┌─ Supplied records
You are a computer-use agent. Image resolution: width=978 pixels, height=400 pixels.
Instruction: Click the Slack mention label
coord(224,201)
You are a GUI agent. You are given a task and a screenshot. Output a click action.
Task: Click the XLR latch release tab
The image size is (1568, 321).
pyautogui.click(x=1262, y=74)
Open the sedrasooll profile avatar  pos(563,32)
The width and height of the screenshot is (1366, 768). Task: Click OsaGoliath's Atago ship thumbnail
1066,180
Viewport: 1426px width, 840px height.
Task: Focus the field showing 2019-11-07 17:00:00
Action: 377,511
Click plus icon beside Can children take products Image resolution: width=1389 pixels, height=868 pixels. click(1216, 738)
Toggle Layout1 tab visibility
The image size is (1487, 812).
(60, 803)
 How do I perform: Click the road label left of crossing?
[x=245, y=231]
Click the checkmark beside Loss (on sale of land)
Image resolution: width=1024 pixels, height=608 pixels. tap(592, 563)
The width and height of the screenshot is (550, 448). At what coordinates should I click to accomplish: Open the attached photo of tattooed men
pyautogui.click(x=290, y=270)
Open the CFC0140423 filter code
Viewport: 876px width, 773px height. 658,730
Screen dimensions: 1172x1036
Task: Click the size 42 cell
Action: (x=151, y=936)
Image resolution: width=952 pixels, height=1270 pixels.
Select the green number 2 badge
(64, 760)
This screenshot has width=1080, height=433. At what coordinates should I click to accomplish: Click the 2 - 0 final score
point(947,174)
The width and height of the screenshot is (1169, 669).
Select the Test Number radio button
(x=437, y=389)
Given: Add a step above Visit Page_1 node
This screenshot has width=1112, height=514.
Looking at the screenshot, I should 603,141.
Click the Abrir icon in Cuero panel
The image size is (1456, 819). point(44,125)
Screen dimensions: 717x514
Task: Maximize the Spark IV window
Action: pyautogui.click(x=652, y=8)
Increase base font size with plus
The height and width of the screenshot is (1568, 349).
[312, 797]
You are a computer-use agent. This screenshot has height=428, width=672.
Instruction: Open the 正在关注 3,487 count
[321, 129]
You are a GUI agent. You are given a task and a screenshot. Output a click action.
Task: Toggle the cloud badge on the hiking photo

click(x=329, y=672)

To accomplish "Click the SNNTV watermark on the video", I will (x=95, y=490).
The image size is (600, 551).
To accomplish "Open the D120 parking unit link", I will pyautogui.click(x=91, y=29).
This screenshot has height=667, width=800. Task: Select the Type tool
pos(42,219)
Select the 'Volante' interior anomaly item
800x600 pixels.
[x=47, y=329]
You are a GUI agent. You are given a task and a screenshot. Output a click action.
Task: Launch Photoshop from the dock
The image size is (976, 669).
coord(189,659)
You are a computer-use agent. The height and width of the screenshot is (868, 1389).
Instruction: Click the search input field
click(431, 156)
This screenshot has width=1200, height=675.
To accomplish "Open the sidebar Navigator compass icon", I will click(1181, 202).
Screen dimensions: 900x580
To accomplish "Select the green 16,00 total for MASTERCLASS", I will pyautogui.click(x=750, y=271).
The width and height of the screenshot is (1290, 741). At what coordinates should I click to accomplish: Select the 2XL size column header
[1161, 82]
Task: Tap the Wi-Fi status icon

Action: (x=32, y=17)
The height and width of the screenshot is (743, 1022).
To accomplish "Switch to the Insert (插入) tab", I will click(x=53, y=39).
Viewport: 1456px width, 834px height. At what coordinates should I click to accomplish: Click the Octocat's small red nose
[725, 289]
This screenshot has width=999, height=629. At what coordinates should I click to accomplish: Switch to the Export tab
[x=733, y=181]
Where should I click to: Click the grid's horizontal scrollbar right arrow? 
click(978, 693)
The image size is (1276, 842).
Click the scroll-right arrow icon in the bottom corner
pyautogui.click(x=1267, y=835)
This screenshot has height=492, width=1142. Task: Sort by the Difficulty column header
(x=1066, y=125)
└─
▸ **Exercise prompt**:
In the entries above, copy each line that contains the string "computer".

▸ **Answer to the exercise**:
You are a computer-use agent. Image resolution: width=978 pixels, height=400 pixels.
You are a computer-use agent. This screenshot has height=428, width=672.
You are a computer-use agent. The height and width of the screenshot is (868, 1389).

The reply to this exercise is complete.